I am not surprised that the mainstream media in the US has been reluctant to publish these images of the soldiers who made sport out of murdering Afghans. General Petraeus, now in charge of the American-led occupation, is said to place great importance on the “information war” for public opinion – and there is a concerted effort to keep the reality of Afghanistan out of sight in the US.
Robert Sheer: Obama’s Fatal Corporate Addiction
If it had been revealed that Jeffrey Immelt once hired an undocumented nanny, or defaulted on his mortgage, he would be forced to resign as head of President Barack Obama’s “Council on Jobs and Competitiveness.” But the fact that General Electric, where Immelt is CEO, didn’t pay taxes on its $14.5 billion profit last year-and indeed is asking for a $3.2 billion tax rebate-has not produced a word of criticism from the president, who in January praised Immelt as a business leader who “understands what it takes for America to compete in the global economy.”
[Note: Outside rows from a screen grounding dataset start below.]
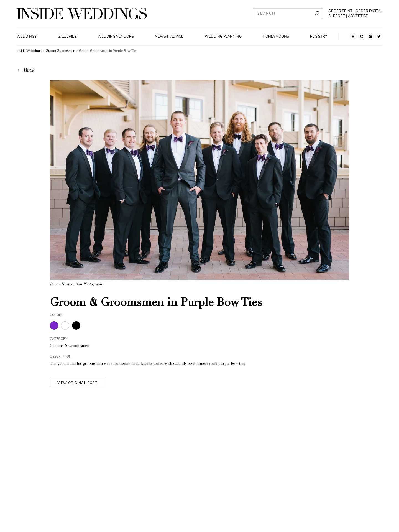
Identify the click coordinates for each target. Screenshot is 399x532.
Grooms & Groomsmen (70, 346)
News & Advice (169, 37)
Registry (319, 37)
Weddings (27, 37)
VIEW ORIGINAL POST (77, 383)
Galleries (67, 37)
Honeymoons (276, 37)
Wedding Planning (223, 37)
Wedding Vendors (116, 37)
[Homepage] (82, 14)
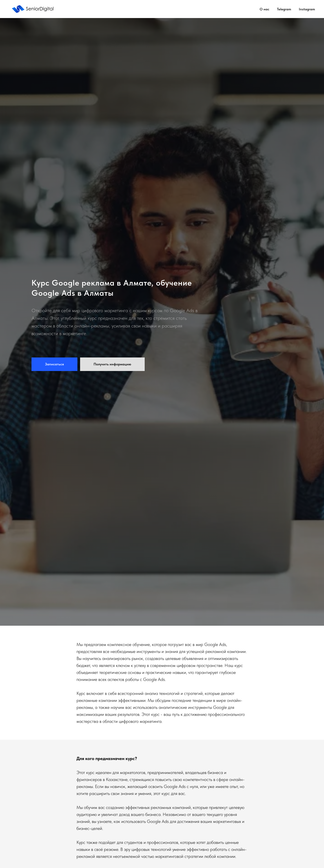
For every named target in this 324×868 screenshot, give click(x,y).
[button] (55, 364)
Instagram (307, 9)
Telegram (284, 9)
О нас (264, 9)
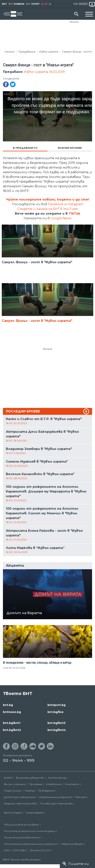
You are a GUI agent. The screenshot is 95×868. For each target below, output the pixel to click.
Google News (61, 218)
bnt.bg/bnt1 (11, 723)
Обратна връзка (72, 844)
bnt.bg (8, 705)
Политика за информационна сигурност (31, 844)
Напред (30, 790)
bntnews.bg (12, 712)
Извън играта (49, 52)
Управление (54, 784)
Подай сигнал (12, 790)
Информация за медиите (55, 797)
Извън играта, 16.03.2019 (44, 71)
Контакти (72, 784)
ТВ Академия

What it takes, evidently, is shifting profit and jobs abroad: Only one out of three GE workers is now based in the U.S., and almost two-thirds of the company’s profit is sheltered in its foreign operations. Thanks to changes in the tax law engineered when another avowedly pro-business Democrat, Bill Clinton, was president, U.S. multinational financial companies can avoid taxes on their international scams. And financial scams are what GE excelled in for decades, when GE Capital, its financial unit, which specialized in credit card, consumer loan and housing mortgage debt, accounted for most of GE’s profits.
Jeremy Scahill: The Dangerous US Game in Yemen
For months, thousands of Yemenis had taken to the streets demanding that Saleh step down, and the regime had responded consistently with defiance and brute force. But on March 21, a severe blow was dealt to Saleh that may prove to be the strike that sparked the hemorrhaging that ultimately brought down his regime. That day, the most powerful figure in Yemen’s military, Gen. Ali Muhsin al-Ahmar, commander of the First Armored Division, threw his support behind the protests and vowed to defend Yemen’s “peaceful youth revolution.” Other senior military figures soon followed suit. Senior civilian officials, including scores of ambassadors and diplomats, announced their resignations. Important tribal leaders, long the most crucial element of Saleh’s grip on power, swung to the opposition.